As a new voter, it's challenge enough just getting versed in national and state-level issues. It helps that candidates for those offices actually generally make some effort to reach out to students and tailor a message to the concerns of students and young workers. It's less frequent that municipal or legislative candidates do the same, and I've never seen a county-level candidate focus seriously on the youth vote. So if you're a new voter, you don't already have roots in the area, and you're also busy just taking care of your studies, working part-time, figuring out what you want to do with the rest of your life, and possibly even parenting a young child, odds are good that you're not going to tune into a local election unless someone gives you a darn good reason to do so.

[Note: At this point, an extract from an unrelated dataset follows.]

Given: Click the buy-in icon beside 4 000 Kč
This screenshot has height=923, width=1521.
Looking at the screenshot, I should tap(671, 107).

The prospective voters are out there. But it's up to the candidates and the campaigns to get their attention and get them paying attention, voting, and hopefully involved in one way or another going forward. Our democracy is important enough to put as much effort into recruiting participants as we put into recruiting volunteers for a PTA fundraiser or top athletes for our colleges. We can each be boosters, cheerleaders, or evangelists for democracy in our own way. I suspect everyone here does that already, but if we want civic engagement to improve, maybe we need to kick it up a few notches.
- Selina
From: areaman at moscow.com
To: vision2020 at moscow.com
Date: Wed, 4 Nov 2009 07:18:20 -0800
Subject: Re: [Vision2020] 19 of 19 Precincts
About 200 more voters than in 2005, 800 less than in 2007.

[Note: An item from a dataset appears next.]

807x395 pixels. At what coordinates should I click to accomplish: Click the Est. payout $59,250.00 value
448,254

You almost have to throw out 30% of the registered voters, though, because they may have registered for last year’s presidential election, yet they’re not a citizen of Moscow anymore (the county purges the list every few years), so that would put it up to an “actual” turnout of about 50%.

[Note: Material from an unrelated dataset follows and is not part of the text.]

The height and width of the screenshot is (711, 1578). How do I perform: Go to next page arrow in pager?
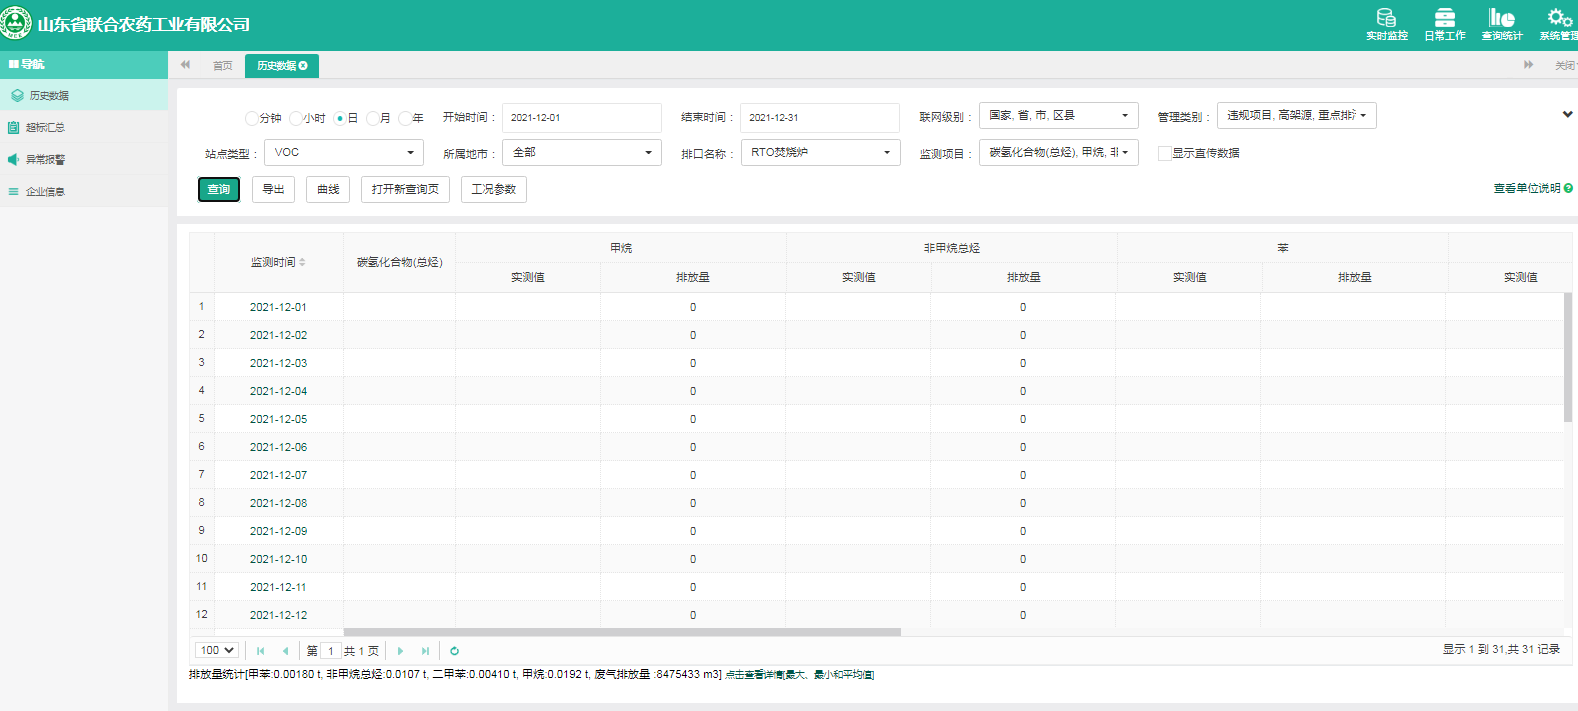click(x=401, y=651)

Still, one wonders how it compares to some of the smaller towns in the area (Genesee had 330 votes cast for mayor, Kendrick had 137), but I don’t believe the totals are available for that since the county didn’t run those elections.
Having been through this a few times, it is pretty interesting to look at which precincts turn out (and which ones don’t). The 8th precinct is pretty pathetic.
DC
-----Original Message-----
From: vision2020-bounces at moscow.com [mailto:vision2020-bounces at moscow.com] On Behalf Of Garrett Clevenger
Sent: Tuesday, November 03, 2009 11:55 PM
To: vision2020 at moscow.com
Subject: [Vision2020] 19 of 19 Precincts
VOTER TURNOUT - TOTAL 31.67 Way to go, Moscow. Almost 32% came out to vote! Wait a minute, that actually's pretty pathethic. Never mind.